__Goal of the exercise__
Check the entries below for lines with "tool"; report only how many there are.

__Data supplied__
********

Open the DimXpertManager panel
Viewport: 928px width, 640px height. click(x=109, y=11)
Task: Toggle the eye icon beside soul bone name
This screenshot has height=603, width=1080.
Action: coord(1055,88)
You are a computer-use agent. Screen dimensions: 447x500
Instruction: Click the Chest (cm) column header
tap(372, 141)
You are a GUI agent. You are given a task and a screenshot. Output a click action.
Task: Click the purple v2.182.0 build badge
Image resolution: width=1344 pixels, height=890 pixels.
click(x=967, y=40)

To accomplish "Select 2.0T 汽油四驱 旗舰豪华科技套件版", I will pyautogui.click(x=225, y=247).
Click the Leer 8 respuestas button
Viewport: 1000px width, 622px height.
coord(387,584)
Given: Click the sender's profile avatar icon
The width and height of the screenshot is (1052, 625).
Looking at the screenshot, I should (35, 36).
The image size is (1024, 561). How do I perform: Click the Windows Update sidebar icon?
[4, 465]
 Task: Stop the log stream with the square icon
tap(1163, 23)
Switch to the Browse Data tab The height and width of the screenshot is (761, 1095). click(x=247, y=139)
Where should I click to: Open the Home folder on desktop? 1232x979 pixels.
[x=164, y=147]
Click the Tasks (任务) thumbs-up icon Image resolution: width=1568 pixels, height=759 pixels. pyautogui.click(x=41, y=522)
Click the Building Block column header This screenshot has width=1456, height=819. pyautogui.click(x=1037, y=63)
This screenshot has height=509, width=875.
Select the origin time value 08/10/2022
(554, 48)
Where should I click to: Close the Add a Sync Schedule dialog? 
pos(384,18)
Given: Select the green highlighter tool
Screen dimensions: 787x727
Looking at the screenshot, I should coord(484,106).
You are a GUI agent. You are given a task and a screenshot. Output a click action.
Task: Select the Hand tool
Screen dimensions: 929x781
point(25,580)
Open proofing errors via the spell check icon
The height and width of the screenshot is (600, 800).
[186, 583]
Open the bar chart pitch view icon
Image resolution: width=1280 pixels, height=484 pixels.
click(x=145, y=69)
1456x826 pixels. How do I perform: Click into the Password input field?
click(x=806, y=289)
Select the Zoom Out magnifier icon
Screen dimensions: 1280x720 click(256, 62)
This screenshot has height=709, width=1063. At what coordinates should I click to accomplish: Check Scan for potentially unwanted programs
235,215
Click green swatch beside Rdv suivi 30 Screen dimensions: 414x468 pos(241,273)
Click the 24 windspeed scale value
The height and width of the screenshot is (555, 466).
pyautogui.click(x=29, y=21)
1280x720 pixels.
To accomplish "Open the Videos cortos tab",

********

__Solution__
2